Lenovo Doubles Down with Consumer-Focused Chromebooks
As we noted during the last days of 2013, holiday sales numbers for Chromebooks--portable computers based on Google's cloud-centric Chrome OS platform--were very strong. Despite recent columns such as "Why there's no good reason to buy a Chromebook," the low cost computers are doing well in several niche markets, and they are doing particularly well in the education market. Schools are buying up Chromebooks at low costs, and giving many kids an introduction to cloud computing and using applications in the cloud.
With its eye on the education market, Lenovo has already had success with Chromebooks in schools, and now it has announced two consumer-focused clamshell Chromebook models, each with an 11.6-in. display and Intel Celeron chips.
Lenovo's N20 Chromebook, at $279 starting in July, is a basic clamshell portable. The new N20p, at $329 starting in August, wraps in a touchscreen with a keyboard that can flex backwards for use in laptop mode or standing mode.
PCMag has a hands-on review of the new models and notes:
"The two systems are quite similar, with Intel Celeron processors, 2GB of RAM standard, with the option of upgrading to 4GB, and the same 16GB of storage offered on most competing Chromebooks. Lenovo estimates battery life of up to eight hours."
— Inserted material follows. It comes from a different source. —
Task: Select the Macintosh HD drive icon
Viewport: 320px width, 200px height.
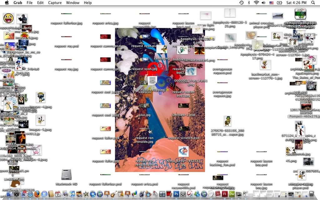Action: click(x=66, y=175)
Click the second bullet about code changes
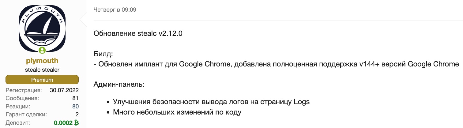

While Lenovo is pitching its new Chromebooks at consumers, it's likely that they'll be popular in school systems--especially the less expensive N20 model. School systems around the U.S. are purchasing Chromebooks for students, a trend that Google could subsidize and one that is reminiscent of Apple's strong focus on the education market from years ago. Westwood High School in Massachussetts is buying Chromebooks to issue to students who will return them once they graduate. The Bell-Chatham school board has approved Chromebook purchases for students, as has the Sumner School District.